Wednesday, June 30, 2021

Self-Destruction

One of the best things about the growth of the Substack newsletter format and one of the reasons I hope for its longterm success is the way certain writers that have previously leaned heavily on the book format now produce new content in between book releases. The shorter format gives a reader a chance to appreciate something important that they have to say that might not by itself be long enough for a book but is still good to grapple with.

Recently, for example, music and culture writer Ted Gioia put out an article on his The Honest Broker Substack about Columbia Records' purge of its old-school jazz roster in the early 1970's. For someone like me who is much more of a skimmer of jazz music than a deep-sea diver like Gioia, it's a great piece of history of the music to learn. But it probably would make a very thin -- or very padded-out -- book. This way, it need not be either. For the writers, of course, it turns out better because instead of a blog post that pays nothing they can produce content that people might subscribe to and pay them for. And no, I'm not considering a Substack model. I don't need confirmation of what this blog is worth in real monetary terms; my own feelings of inadequacy confirm it just fine, thanks.

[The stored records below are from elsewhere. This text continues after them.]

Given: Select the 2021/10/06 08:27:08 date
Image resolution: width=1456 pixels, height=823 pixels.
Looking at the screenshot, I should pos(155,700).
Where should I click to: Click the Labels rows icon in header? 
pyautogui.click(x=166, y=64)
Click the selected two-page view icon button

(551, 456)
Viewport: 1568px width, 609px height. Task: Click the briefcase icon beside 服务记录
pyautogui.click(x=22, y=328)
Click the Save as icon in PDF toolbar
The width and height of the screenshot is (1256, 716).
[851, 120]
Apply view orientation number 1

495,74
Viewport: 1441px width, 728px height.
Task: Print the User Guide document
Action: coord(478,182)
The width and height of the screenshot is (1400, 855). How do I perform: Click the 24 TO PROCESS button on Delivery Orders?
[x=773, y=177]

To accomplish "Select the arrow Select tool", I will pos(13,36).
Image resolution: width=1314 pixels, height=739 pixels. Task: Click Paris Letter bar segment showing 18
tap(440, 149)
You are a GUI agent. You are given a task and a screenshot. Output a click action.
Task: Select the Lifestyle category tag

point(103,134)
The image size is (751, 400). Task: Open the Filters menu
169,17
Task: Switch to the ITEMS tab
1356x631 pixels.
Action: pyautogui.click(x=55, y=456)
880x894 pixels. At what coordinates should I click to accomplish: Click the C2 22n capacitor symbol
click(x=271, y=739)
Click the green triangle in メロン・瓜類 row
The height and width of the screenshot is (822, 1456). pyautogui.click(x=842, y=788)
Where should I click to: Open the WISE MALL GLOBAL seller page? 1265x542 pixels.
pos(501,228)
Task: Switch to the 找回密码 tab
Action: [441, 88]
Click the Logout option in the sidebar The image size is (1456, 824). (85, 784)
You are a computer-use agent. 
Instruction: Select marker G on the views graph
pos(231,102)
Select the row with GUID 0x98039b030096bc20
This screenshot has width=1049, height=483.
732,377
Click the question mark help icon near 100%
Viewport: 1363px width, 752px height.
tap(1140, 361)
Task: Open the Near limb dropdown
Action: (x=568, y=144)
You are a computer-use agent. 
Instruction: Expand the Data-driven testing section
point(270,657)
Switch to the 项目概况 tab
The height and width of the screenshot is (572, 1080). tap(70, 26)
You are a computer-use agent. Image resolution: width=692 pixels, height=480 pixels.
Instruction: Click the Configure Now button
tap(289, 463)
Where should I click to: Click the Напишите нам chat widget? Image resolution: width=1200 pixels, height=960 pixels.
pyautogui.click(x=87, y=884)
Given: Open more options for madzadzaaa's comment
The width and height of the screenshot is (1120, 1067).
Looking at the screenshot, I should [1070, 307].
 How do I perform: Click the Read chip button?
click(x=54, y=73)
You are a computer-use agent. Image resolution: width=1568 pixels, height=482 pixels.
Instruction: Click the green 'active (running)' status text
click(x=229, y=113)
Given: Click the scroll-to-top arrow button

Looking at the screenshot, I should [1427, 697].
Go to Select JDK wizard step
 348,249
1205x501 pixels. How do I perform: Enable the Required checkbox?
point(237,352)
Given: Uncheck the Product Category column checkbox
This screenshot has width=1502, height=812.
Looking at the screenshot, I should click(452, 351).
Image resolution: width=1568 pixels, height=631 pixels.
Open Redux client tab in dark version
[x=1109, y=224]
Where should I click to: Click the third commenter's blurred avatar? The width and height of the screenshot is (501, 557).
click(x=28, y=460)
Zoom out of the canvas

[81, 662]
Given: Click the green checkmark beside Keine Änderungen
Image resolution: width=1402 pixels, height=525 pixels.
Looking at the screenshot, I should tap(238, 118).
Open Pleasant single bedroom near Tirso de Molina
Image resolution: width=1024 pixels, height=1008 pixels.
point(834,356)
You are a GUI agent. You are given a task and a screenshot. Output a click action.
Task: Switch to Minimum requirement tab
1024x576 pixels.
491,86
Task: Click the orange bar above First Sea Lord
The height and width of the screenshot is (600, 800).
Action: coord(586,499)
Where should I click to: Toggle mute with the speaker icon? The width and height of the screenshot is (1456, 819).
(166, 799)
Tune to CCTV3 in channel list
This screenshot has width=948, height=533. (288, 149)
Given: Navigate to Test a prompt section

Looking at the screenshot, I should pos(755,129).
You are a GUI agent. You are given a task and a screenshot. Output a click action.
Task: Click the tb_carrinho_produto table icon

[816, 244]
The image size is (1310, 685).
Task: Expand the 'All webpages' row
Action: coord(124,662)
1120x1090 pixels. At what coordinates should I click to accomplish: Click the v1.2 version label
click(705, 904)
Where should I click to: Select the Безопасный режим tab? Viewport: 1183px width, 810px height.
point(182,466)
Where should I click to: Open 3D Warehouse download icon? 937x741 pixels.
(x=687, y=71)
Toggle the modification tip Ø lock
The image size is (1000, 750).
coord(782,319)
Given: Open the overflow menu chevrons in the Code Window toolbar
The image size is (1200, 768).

I haven't yet subscribed to any of these newsletters, although I'm considering a few. My gut tells me that the company is probably trying to work out a system whereby you could bundle some of your preferred writers at a slight discount and I'm waiting to see. I'm also waiting to see newspaper publishers see that happen and kick themselves for not coming up with that model of online content before they collapsed. But as Gioia's article makes clear, sometimes large media corporations are not nimble thinkers and they have a gift for making the wrong changes.